The power supply device 29b includes a power supply board 11 in which the primary coil _L1 is housed in a disk-shaped dielectric, a distance control mechanism (not shown) that is equipped with the power supply board 11 and controls the distance between the primary coil _L1 and the secondary coil _L2 , a drive control circuit 34b that controls the power supply current flowing through the primary coil _L1 and the distance control mechanism, a transmission data storage device (not shown) and a program storage device (not shown) connected to the drive control circuit 34b, the power supply board 11 whose transmission current is controlled by the drive control circuit 34b, and a primary communication unit 21. The secondary coil _L2 is housed in a power receiving board 12 made of a disk-shaped dielectric. FIG. 21 is an example, and it is also possible to omit the power supply board ₁₁ that houses the primary coil _L1 and the power receiving board 12 that houses the secondary coil L2, and use the primary coil _L1 and the secondary coil _L2 in a bare state.

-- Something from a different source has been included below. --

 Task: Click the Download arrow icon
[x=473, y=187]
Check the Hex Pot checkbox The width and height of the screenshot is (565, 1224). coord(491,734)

The secondary coil _L2 receives wavelet-shaped electromagnetic energy from the primary coil _L1 of the power supply panel 11 through electromagnetic induction and is fed with power.

The power supply panel 11 is installed or buried in the ground so that the upper surface of the power supply panel 11 is arranged parallel to the lower surface of the power receiving panel 12. The power supply device 29b is installed, for example, in a parking space, and while the vehicle 31c is parked, the power supply panel 11 faces the power receiving panel 12 to supply wavelet-shaped electromagnetic energy via the power receiving panel 12 to the power receiving circuit 27b mounted on the vehicle 31c.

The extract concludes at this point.